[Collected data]
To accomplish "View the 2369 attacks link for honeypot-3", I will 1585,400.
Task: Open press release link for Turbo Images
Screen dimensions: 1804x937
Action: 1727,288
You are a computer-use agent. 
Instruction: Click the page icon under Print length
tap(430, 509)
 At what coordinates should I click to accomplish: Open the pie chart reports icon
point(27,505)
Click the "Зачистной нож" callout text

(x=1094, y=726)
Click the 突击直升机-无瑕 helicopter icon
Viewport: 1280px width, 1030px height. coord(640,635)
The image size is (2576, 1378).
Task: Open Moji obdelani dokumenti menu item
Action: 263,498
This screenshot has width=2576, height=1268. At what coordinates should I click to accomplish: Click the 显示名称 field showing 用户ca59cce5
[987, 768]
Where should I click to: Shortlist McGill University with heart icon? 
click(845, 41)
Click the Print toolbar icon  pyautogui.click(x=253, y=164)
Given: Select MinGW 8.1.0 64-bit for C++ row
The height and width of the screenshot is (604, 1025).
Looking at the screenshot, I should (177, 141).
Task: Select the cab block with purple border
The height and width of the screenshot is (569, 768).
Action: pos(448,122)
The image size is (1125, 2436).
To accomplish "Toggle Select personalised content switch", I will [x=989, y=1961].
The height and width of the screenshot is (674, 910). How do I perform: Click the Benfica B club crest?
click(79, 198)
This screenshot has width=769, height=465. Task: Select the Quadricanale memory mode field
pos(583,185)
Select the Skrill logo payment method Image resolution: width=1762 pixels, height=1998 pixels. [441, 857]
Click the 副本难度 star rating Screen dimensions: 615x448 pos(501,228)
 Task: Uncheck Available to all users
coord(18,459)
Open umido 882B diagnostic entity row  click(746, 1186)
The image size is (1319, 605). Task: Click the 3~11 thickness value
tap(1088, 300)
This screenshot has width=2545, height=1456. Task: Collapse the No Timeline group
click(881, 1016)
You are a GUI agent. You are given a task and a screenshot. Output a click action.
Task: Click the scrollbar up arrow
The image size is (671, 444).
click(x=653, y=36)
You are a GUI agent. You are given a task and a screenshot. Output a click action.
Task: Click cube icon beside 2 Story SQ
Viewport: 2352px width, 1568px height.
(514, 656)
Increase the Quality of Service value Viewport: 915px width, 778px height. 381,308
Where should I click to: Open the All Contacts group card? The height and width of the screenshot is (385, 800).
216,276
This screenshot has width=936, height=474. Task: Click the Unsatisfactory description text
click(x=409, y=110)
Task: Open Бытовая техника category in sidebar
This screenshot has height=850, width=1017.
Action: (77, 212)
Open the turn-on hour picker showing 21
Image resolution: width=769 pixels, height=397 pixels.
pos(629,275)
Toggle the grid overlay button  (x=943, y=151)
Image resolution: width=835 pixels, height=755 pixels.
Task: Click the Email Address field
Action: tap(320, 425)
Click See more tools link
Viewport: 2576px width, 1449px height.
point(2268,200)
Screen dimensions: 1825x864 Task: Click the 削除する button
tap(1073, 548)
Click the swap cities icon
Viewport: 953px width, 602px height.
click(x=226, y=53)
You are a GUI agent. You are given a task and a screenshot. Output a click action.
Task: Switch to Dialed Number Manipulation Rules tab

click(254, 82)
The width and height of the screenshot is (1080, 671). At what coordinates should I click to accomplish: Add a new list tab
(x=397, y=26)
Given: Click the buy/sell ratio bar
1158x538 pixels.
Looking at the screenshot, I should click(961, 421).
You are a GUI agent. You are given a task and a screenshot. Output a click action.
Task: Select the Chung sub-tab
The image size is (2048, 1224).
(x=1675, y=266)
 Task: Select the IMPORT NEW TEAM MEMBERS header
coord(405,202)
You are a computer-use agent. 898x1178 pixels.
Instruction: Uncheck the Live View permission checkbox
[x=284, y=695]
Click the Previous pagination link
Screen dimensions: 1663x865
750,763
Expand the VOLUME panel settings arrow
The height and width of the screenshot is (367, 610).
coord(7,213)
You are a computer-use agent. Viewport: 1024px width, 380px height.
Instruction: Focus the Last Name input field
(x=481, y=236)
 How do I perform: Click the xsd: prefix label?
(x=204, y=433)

» **What you should do**
Retype every line of the material above without changing a single character.

» **Result**
To accomplish "View the 2369 attacks link for honeypot-3", I will 1585,400.
Task: Open press release link for Turbo Images
Screen dimensions: 1804x937
Action: 1727,288
You are a computer-use agent. 
Instruction: Click the page icon under Print length
tap(430, 509)
 At what coordinates should I click to accomplish: Open the pie chart reports icon
point(27,505)
Click the "Зачистной нож" callout text

(x=1094, y=726)
Click the 突击直升机-无瑕 helicopter icon
Viewport: 1280px width, 1030px height. coord(640,635)
The image size is (2576, 1378).
Task: Open Moji obdelani dokumenti menu item
Action: 263,498
This screenshot has width=2576, height=1268. At what coordinates should I click to accomplish: Click the 显示名称 field showing 用户ca59cce5
[987, 768]
Where should I click to: Shortlist McGill University with heart icon? 
click(845, 41)
Click the Print toolbar icon  pyautogui.click(x=253, y=164)
Given: Select MinGW 8.1.0 64-bit for C++ row
The height and width of the screenshot is (604, 1025).
Looking at the screenshot, I should (177, 141).
Task: Select the cab block with purple border
The height and width of the screenshot is (569, 768).
Action: pos(448,122)
The image size is (1125, 2436).
To accomplish "Toggle Select personalised content switch", I will [x=989, y=1961].
The height and width of the screenshot is (674, 910). How do I perform: Click the Benfica B club crest?
click(79, 198)
This screenshot has width=769, height=465. Task: Select the Quadricanale memory mode field
pos(583,185)
Select the Skrill logo payment method Image resolution: width=1762 pixels, height=1998 pixels. [441, 857]
Click the 副本难度 star rating Screen dimensions: 615x448 pos(501,228)
 Task: Uncheck Available to all users
coord(18,459)
Open umido 882B diagnostic entity row  click(746, 1186)
The image size is (1319, 605). Task: Click the 3~11 thickness value
tap(1088, 300)
This screenshot has width=2545, height=1456. Task: Collapse the No Timeline group
click(881, 1016)
You are a GUI agent. You are given a task and a screenshot. Output a click action.
Task: Click the scrollbar up arrow
The image size is (671, 444).
click(x=653, y=36)
You are a GUI agent. You are given a task and a screenshot. Output a click action.
Task: Click cube icon beside 2 Story SQ
Viewport: 2352px width, 1568px height.
(514, 656)
Increase the Quality of Service value Viewport: 915px width, 778px height. 381,308
Where should I click to: Open the All Contacts group card? The height and width of the screenshot is (385, 800).
216,276
This screenshot has width=936, height=474. Task: Click the Unsatisfactory description text
click(x=409, y=110)
Task: Open Бытовая техника category in sidebar
This screenshot has height=850, width=1017.
Action: (77, 212)
Open the turn-on hour picker showing 21
Image resolution: width=769 pixels, height=397 pixels.
pos(629,275)
Toggle the grid overlay button  (x=943, y=151)
Image resolution: width=835 pixels, height=755 pixels.
Task: Click the Email Address field
Action: tap(320, 425)
Click See more tools link
Viewport: 2576px width, 1449px height.
point(2268,200)
Screen dimensions: 1825x864 Task: Click the 削除する button
tap(1073, 548)
Click the swap cities icon
Viewport: 953px width, 602px height.
click(x=226, y=53)
You are a GUI agent. You are given a task and a screenshot. Output a click action.
Task: Switch to Dialed Number Manipulation Rules tab

click(254, 82)
The width and height of the screenshot is (1080, 671). At what coordinates should I click to accomplish: Add a new list tab
(x=397, y=26)
Given: Click the buy/sell ratio bar
1158x538 pixels.
Looking at the screenshot, I should click(961, 421).
You are a GUI agent. You are given a task and a screenshot. Output a click action.
Task: Select the Chung sub-tab
The image size is (2048, 1224).
(x=1675, y=266)
 Task: Select the IMPORT NEW TEAM MEMBERS header
coord(405,202)
You are a computer-use agent. 898x1178 pixels.
Instruction: Uncheck the Live View permission checkbox
[x=284, y=695]
Click the Previous pagination link
Screen dimensions: 1663x865
750,763
Expand the VOLUME panel settings arrow
The height and width of the screenshot is (367, 610).
coord(7,213)
You are a computer-use agent. Viewport: 1024px width, 380px height.
Instruction: Focus the Last Name input field
(x=481, y=236)
 How do I perform: Click the xsd: prefix label?
(x=204, y=433)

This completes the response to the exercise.